Eudora Waynes, Appellant, v BJ’s Wholesale Club, Inc., et al., Respondents.
[948 NYS2d 641]
[MAJORITY]
The appeal from the intermediate order must be dismissed because the right of direct appeal therefrom terminated with the entry of judgment in the action (see Matter ofAho, 39 NY2d 241, 248 [1976]). The issues raised on the appeal from the order are brought up for review and have been considered on the appeal from the judgment (see CPLR 5501 [a] [1]).

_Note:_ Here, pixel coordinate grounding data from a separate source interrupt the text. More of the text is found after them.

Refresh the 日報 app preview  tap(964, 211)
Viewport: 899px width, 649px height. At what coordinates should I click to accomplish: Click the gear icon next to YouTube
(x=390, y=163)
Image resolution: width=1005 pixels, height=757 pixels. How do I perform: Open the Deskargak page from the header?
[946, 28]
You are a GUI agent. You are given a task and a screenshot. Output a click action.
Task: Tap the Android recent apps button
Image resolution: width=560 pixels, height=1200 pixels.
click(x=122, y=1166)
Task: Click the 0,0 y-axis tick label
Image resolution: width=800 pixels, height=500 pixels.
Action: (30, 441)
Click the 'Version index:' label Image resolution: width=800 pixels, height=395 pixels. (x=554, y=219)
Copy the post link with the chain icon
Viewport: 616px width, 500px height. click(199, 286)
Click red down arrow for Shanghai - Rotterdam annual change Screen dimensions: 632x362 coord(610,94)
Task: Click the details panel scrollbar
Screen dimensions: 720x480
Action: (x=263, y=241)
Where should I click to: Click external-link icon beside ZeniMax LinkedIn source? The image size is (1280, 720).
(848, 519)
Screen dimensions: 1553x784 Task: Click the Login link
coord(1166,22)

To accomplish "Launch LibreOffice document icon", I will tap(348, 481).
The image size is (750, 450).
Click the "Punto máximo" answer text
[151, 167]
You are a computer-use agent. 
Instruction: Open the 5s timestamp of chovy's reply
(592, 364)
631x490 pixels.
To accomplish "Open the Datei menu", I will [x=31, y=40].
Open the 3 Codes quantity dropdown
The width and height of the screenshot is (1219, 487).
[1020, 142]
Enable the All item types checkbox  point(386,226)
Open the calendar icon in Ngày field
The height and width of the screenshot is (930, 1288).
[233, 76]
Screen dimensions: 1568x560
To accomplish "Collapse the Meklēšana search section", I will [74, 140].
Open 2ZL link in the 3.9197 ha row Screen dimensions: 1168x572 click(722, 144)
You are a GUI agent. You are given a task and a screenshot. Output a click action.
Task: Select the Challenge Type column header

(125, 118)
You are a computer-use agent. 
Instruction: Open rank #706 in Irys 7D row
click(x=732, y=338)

On or about May 27, 2007, the plaintiff was detained by employees of the defendant BJ’s Wholesale Club, Inc. (hereinafter BJs), on suspicion of shoplifting. At her deposition, the plaintiff testified that she found a wallet and was on her way to the customer service desk to turn in the wallet when she was stopped. According to the plaintiff, BJs’ employees detained her for 1 to 1 1/2 hours, and told her that she needed to make a statement and sign documents in order to leave the store. The plaintiff commenced this action against BJs and one of its employees, the defendant Anthony Ferraro (hereinafter together the defendants), seeking to recover damages for false imprisonment, negligence, negligent and intentional infliction of emotional distress, and breach of contract. After issue was joined, the defendants moved for summary judgment dismissing the complaint. The Supreme Court granted the motion. The plaintiff appeals, and we modify.
The Supreme Court erred in granting that branch of the defendants’ motion which was for summary judgment dismissing the cause of action to recover damages for false imprisonment based upon the defense afforded to merchants under General Business Law § 218. The plaintiff’s deposition testimony, submitted by the defendants in support of the motion, revealed the existence of triable issues of fact as to whether BJs’ employees had reasonable grounds to detain the plaintiff, whether the detention was conducted in a reasonable manner, and whether the detention was for a reasonable duration. Accordingly, the defendants failed to demonstrate their prima facie entitlement to judgment as a matter of law dismissing the cause of action to recover damages for false imprisonment (see General Business Law § 218; Restrepo v Home Depot U.S.A., Inc., 92 AD3d 857, 857 [2012]; see also Mullen v Sibley, Lindsay & Curr Co., 51 NY2d 924, 925-926 [1980]; Best v Genung’s, Inc., 46 AD2d 550, 552 [1975]). Moreover, contrary to the defendants’ contention, they did not establish their prima facie entitlement to judgment as a matter of law dismissing the cause of action alleging negligence on the ground that the conduct of BJs’ employees was reasonable under the circumstances (see Alvarez v Prospect Hosp., 68 NY2d 320, 324 [1986]). Since the defendants failed to satisfy their prima facie burden, those branches of their motion which were for summary judgment dismissing the causes of action to recover damages for false imprisonment and negligence should have been denied without regard to the sufficiency of the plaintiffs opposing papers (see Winegrad v New York Univ. Med. Ctr., 64 NY2d 851, 853 [1985]).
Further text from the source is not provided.